Illini gymnasts bring energy to Olympic Trials as Diab’s cheering section


Photo Courtesy of UIUC Men's Gymnastics Twitter

Members of the Illinois men’s gymnastics team cheer for coach and former teammate Alex Diab at the U.S. Olympic Team Trials. Diab will be an alternate for Team USA and will travel with the team to Tokyo.

By Bradley Zimmerman, Staff Writer

When Alex Diab competed in the U.S. Olympic Team Trials two weeks ago, he did so with the largest and loudest cheering section in The Dome at America’s Center.

Diab’s cheering section was pretty hard to miss. A good portion of the section wore orange, easily visible amidst the crowd and the red seats of the Dome. The I-L-Ls and I-N-Is belted out were so loud they were picked up by the microphones used by NBC’s commentators and broadcasted to those watching on TV.

The people who made up that cheering section included Diab’s family and his Illini teammates. Rising junior Connor McCool estimated that of the 22-member Illini men’s gymnastics team, only three members were unable to make the trip to St. Louis.

“It was a no-brainer,” McCool said regarding the team’s trip. “As soon as we found out Alex qualified, a group wanted to caravan out there. We really wanted to bring the energy for him because it’s such a huge accomplishment to even be there.”

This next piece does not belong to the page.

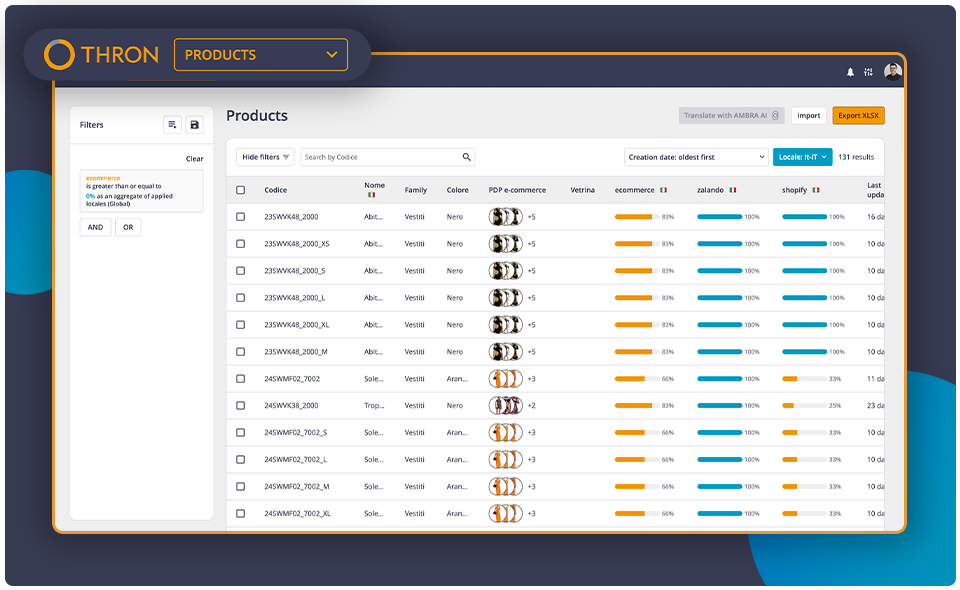Open the user profile avatar
The image size is (960, 590).
click(x=892, y=72)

It was important for the Illini to make the trip not only because of Diab’s accomplishment, but because the Trials was the first and only 2021 competition at which they could cheer for Diab. When Diab competed at Winter Cup in February, he did so with no spectators in attendance. While spectators were allowed at the U.S. Gymnastics Championships earlier in June, the location — Fort Worth, Texas — was too far away for the Illini to travel to.

Supporting Diab and fellow Illini alum Tyson Bull at the Olympics in Tokyo is out of the question. Foreign spectators have been barred from attending Olympic events since March. Last week, the spectator ban was extended to Japanese citizens amidst a surge of COVID-19 cases in Tokyo. No one will be in the stands to watch the world’s best athletes compete on the highest stage.

But with spectators allowed at the Trials, and with the Trials happening in a city just a three-hour drive away from Champaign, it was more than feasible and affordable for the Illini to make the trip.

“We were definitely the luckiest in terms of location,” McCool said. “We had the location advantage. We sat near some Stanford guys and they were talking about how they had to fly. We could drive. Nobody had to fly or anything.”

Diab was not available for comment, but his appreciation for his cheering section was on full display after his performances. He pumped his fist in the crowd’s direction as they chanted his name. According to McCool, Diab was left in the dark on a few details and was somewhat surprised by the team’s appearance at the Trials.

“He knew we were coming but I don’t think he realized that all of us were coming and in what fashion we’d be there,” McCool said. “He did send a message in our GroupMe to the effect of ‘Thanks for coming out. You guys are awesome.’”

There was nothing special about the team’s cheering and the energy they brought to the Trials. It was the same kind of cheering and energy the team has for its own members during collegiate competitions.

“We just brought it to the elite world, where there’s much more individual competitions,” McCool said. “Usually you don’t have those huge cheering sections because you’re competing for yourself. It’s not as common to have a group like that.”

The rarity of a cheering section like Diab’s, along with its volume, made it especially prominent in The Dome and on TV. NBC’s cameras panned over to the section as they cheered for Diab after his performances, prompting NBC’s commentators to take notice. NBC’s Olympic Twitter account tweeted a video of Diab’s Day 2 performance with the caption “Get you a cheering section like (Alex Diab).”

While McCool and the rest of the Illini were disappointed that Diab was named to the alternate Olympic team as opposed to the main team, McCool nonetheless enjoyed the trip and the experience.

“It was such an unreal experience,” McCool said. “It was super packed so there was an awesome ambience to it. The stakes were so high that you could feel it in the arena. Every good routine and every mistake, the effects of it were amplified. Just to watch the best gymnasts in the country come together in one place, and with Alex a part of it, was an amazing experience.”